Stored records
=-=-=-=-=

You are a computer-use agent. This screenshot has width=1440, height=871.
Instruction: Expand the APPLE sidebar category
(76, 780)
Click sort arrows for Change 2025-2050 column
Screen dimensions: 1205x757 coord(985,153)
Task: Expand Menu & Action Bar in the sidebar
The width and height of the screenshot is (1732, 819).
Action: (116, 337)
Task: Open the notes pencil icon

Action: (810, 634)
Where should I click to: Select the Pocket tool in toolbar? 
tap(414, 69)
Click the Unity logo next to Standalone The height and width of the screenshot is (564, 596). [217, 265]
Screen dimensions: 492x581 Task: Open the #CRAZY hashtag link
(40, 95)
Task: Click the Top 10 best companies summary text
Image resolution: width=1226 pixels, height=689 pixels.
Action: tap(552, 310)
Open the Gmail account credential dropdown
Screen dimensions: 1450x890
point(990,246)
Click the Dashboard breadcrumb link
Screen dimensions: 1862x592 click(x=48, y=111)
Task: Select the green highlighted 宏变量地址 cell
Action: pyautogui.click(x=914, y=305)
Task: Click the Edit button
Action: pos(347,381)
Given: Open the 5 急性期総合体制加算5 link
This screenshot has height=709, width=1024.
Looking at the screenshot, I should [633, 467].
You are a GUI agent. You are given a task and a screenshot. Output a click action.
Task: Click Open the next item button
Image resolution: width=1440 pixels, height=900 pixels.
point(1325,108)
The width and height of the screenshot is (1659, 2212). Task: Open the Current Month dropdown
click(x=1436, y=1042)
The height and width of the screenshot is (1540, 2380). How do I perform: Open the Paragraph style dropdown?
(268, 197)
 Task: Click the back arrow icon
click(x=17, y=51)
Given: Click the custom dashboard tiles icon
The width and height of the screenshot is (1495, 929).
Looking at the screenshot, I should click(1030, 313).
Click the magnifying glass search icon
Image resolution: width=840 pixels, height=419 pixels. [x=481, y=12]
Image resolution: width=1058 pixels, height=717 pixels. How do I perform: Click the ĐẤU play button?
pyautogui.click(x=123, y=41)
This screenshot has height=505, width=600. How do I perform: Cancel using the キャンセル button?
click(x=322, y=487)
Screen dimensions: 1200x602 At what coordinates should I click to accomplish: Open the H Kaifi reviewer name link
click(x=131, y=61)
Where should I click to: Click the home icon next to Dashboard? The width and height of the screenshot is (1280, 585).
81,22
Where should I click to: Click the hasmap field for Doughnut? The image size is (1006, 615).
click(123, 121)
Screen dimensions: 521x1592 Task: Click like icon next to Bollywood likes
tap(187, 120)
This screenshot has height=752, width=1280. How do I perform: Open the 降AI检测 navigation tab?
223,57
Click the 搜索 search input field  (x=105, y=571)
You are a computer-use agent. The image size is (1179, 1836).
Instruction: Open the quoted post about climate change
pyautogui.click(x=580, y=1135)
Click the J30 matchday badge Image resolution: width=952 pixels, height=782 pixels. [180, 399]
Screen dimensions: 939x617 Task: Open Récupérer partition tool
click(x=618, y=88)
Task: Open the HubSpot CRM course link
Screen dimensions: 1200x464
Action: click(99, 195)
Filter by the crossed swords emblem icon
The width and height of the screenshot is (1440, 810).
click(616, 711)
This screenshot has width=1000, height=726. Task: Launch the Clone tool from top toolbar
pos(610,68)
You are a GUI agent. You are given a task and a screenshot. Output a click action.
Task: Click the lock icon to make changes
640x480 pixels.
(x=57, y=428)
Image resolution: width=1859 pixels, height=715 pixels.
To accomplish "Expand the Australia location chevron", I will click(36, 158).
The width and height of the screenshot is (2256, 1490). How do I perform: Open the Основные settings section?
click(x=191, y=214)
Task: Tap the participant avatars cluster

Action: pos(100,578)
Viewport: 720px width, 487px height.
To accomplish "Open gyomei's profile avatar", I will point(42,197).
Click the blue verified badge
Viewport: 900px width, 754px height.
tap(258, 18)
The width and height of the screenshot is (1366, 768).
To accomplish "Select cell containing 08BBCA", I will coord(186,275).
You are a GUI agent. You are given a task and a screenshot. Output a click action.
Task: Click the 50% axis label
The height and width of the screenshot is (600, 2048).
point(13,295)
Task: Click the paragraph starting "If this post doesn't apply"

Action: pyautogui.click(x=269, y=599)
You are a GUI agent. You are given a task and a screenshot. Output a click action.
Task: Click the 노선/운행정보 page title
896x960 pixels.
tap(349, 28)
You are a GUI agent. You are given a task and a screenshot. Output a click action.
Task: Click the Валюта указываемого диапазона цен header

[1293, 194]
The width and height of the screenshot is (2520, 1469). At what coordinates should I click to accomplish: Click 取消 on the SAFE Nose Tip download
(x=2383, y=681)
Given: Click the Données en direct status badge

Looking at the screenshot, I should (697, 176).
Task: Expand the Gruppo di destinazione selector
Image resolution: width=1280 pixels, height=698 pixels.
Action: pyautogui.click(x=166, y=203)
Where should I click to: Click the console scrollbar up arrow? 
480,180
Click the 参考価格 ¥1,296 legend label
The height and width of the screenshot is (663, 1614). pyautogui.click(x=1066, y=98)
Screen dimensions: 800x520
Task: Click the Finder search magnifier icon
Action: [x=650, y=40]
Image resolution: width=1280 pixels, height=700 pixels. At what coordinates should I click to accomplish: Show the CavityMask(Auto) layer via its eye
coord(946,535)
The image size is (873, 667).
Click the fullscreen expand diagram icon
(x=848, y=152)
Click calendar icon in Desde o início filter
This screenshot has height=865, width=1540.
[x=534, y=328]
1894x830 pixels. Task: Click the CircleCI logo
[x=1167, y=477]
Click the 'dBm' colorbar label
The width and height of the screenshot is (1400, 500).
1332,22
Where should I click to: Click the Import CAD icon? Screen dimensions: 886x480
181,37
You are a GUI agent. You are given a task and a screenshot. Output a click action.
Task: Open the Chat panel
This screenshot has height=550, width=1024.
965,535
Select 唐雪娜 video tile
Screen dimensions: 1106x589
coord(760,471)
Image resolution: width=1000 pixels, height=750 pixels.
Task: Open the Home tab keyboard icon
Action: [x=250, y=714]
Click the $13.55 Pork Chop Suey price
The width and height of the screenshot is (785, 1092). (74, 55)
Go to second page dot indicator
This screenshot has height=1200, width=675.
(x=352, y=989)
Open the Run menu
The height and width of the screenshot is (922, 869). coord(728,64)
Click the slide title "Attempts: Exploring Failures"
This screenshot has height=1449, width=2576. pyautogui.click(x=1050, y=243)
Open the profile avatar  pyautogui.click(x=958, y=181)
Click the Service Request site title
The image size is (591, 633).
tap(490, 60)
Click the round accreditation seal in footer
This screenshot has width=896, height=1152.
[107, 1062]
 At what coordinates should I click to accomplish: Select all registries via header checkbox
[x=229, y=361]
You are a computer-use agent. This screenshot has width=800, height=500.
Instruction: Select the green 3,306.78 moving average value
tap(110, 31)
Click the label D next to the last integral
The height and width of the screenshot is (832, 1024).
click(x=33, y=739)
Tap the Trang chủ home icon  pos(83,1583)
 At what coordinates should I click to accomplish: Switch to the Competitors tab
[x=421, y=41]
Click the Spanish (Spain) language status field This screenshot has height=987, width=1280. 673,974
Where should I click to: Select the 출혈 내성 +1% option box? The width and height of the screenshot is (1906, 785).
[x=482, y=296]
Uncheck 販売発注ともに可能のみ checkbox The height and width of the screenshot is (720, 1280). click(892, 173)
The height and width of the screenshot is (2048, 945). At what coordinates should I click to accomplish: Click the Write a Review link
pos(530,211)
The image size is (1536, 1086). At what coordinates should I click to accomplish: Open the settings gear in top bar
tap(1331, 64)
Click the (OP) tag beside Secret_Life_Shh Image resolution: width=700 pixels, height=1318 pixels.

=-=-=-=-=

Your task — Set down each entry exactly as it appears above.

Task response —
You are a computer-use agent. This screenshot has width=1440, height=871.
Instruction: Expand the APPLE sidebar category
(76, 780)
Click sort arrows for Change 2025-2050 column
Screen dimensions: 1205x757 coord(985,153)
Task: Expand Menu & Action Bar in the sidebar
The width and height of the screenshot is (1732, 819).
Action: (116, 337)
Task: Open the notes pencil icon

Action: (810, 634)
Where should I click to: Select the Pocket tool in toolbar? 
tap(414, 69)
Click the Unity logo next to Standalone The height and width of the screenshot is (564, 596). [217, 265]
Screen dimensions: 492x581 Task: Open the #CRAZY hashtag link
(40, 95)
Task: Click the Top 10 best companies summary text
Image resolution: width=1226 pixels, height=689 pixels.
Action: tap(552, 310)
Open the Gmail account credential dropdown
Screen dimensions: 1450x890
point(990,246)
Click the Dashboard breadcrumb link
Screen dimensions: 1862x592 click(x=48, y=111)
Task: Select the green highlighted 宏变量地址 cell
Action: pyautogui.click(x=914, y=305)
Task: Click the Edit button
Action: pos(347,381)
Given: Open the 5 急性期総合体制加算5 link
This screenshot has height=709, width=1024.
Looking at the screenshot, I should [633, 467].
You are a GUI agent. You are given a task and a screenshot. Output a click action.
Task: Click Open the next item button
Image resolution: width=1440 pixels, height=900 pixels.
point(1325,108)
The width and height of the screenshot is (1659, 2212). Task: Open the Current Month dropdown
click(x=1436, y=1042)
The height and width of the screenshot is (1540, 2380). How do I perform: Open the Paragraph style dropdown?
(268, 197)
 Task: Click the back arrow icon
click(x=17, y=51)
Given: Click the custom dashboard tiles icon
The width and height of the screenshot is (1495, 929).
Looking at the screenshot, I should click(1030, 313).
Click the magnifying glass search icon
Image resolution: width=840 pixels, height=419 pixels. [x=481, y=12]
Image resolution: width=1058 pixels, height=717 pixels. How do I perform: Click the ĐẤU play button?
pyautogui.click(x=123, y=41)
This screenshot has height=505, width=600. How do I perform: Cancel using the キャンセル button?
click(x=322, y=487)
Screen dimensions: 1200x602 At what coordinates should I click to accomplish: Open the H Kaifi reviewer name link
click(x=131, y=61)
Where should I click to: Click the home icon next to Dashboard? The width and height of the screenshot is (1280, 585).
81,22
Where should I click to: Click the hasmap field for Doughnut? The image size is (1006, 615).
click(123, 121)
Screen dimensions: 521x1592 Task: Click like icon next to Bollywood likes
tap(187, 120)
This screenshot has height=752, width=1280. How do I perform: Open the 降AI检测 navigation tab?
223,57
Click the 搜索 search input field  (x=105, y=571)
You are a computer-use agent. The image size is (1179, 1836).
Instruction: Open the quoted post about climate change
pyautogui.click(x=580, y=1135)
Click the J30 matchday badge Image resolution: width=952 pixels, height=782 pixels. [180, 399]
Screen dimensions: 939x617 Task: Open Récupérer partition tool
click(x=618, y=88)
Task: Open the HubSpot CRM course link
Screen dimensions: 1200x464
Action: click(99, 195)
Filter by the crossed swords emblem icon
The width and height of the screenshot is (1440, 810).
click(616, 711)
This screenshot has width=1000, height=726. Task: Launch the Clone tool from top toolbar
pos(610,68)
You are a GUI agent. You are given a task and a screenshot. Output a click action.
Task: Click the lock icon to make changes
640x480 pixels.
(x=57, y=428)
Image resolution: width=1859 pixels, height=715 pixels.
To accomplish "Expand the Australia location chevron", I will click(36, 158).
The width and height of the screenshot is (2256, 1490). How do I perform: Open the Основные settings section?
click(x=191, y=214)
Task: Tap the participant avatars cluster

Action: pos(100,578)
Viewport: 720px width, 487px height.
To accomplish "Open gyomei's profile avatar", I will point(42,197).
Click the blue verified badge
Viewport: 900px width, 754px height.
tap(258, 18)
The width and height of the screenshot is (1366, 768).
To accomplish "Select cell containing 08BBCA", I will coord(186,275).
You are a GUI agent. You are given a task and a screenshot. Output a click action.
Task: Click the 50% axis label
The height and width of the screenshot is (600, 2048).
point(13,295)
Task: Click the paragraph starting "If this post doesn't apply"

Action: pyautogui.click(x=269, y=599)
You are a GUI agent. You are given a task and a screenshot. Output a click action.
Task: Click the 노선/운행정보 page title
896x960 pixels.
tap(349, 28)
You are a GUI agent. You are given a task and a screenshot. Output a click action.
Task: Click the Валюта указываемого диапазона цен header

[1293, 194]
The width and height of the screenshot is (2520, 1469). At what coordinates should I click to accomplish: Click 取消 on the SAFE Nose Tip download
(x=2383, y=681)
Given: Click the Données en direct status badge

Looking at the screenshot, I should (697, 176).
Task: Expand the Gruppo di destinazione selector
Image resolution: width=1280 pixels, height=698 pixels.
Action: pyautogui.click(x=166, y=203)
Where should I click to: Click the console scrollbar up arrow? 
480,180
Click the 参考価格 ¥1,296 legend label
The height and width of the screenshot is (663, 1614). pyautogui.click(x=1066, y=98)
Screen dimensions: 800x520
Task: Click the Finder search magnifier icon
Action: [x=650, y=40]
Image resolution: width=1280 pixels, height=700 pixels. At what coordinates should I click to accomplish: Show the CavityMask(Auto) layer via its eye
coord(946,535)
The image size is (873, 667).
Click the fullscreen expand diagram icon
(x=848, y=152)
Click calendar icon in Desde o início filter
This screenshot has height=865, width=1540.
[x=534, y=328]
1894x830 pixels. Task: Click the CircleCI logo
[x=1167, y=477]
Click the 'dBm' colorbar label
The width and height of the screenshot is (1400, 500).
1332,22
Where should I click to: Click the Import CAD icon? Screen dimensions: 886x480
181,37
You are a GUI agent. You are given a task and a screenshot. Output a click action.
Task: Open the Chat panel
This screenshot has height=550, width=1024.
965,535
Select 唐雪娜 video tile
Screen dimensions: 1106x589
coord(760,471)
Image resolution: width=1000 pixels, height=750 pixels.
Task: Open the Home tab keyboard icon
Action: [x=250, y=714]
Click the $13.55 Pork Chop Suey price
The width and height of the screenshot is (785, 1092). (74, 55)
Go to second page dot indicator
This screenshot has height=1200, width=675.
(x=352, y=989)
Open the Run menu
The height and width of the screenshot is (922, 869). coord(728,64)
Click the slide title "Attempts: Exploring Failures"
This screenshot has height=1449, width=2576. pyautogui.click(x=1050, y=243)
Open the profile avatar  pyautogui.click(x=958, y=181)
Click the Service Request site title
The image size is (591, 633).
tap(490, 60)
Click the round accreditation seal in footer
This screenshot has width=896, height=1152.
[107, 1062]
 At what coordinates should I click to accomplish: Select all registries via header checkbox
[x=229, y=361]
You are a computer-use agent. This screenshot has width=800, height=500.
Instruction: Select the green 3,306.78 moving average value
tap(110, 31)
Click the label D next to the last integral
The height and width of the screenshot is (832, 1024).
click(x=33, y=739)
Tap the Trang chủ home icon  pos(83,1583)
 At what coordinates should I click to accomplish: Switch to the Competitors tab
[x=421, y=41]
Click the Spanish (Spain) language status field This screenshot has height=987, width=1280. 673,974
Where should I click to: Select the 출혈 내성 +1% option box? The width and height of the screenshot is (1906, 785).
[x=482, y=296]
Uncheck 販売発注ともに可能のみ checkbox The height and width of the screenshot is (720, 1280). click(892, 173)
The height and width of the screenshot is (2048, 945). At what coordinates should I click to accomplish: Click the Write a Review link
pos(530,211)
The image size is (1536, 1086). At what coordinates should I click to accomplish: Open the settings gear in top bar
tap(1331, 64)
Click the (OP) tag beside Secret_Life_Shh Image resolution: width=700 pixels, height=1318 pixels.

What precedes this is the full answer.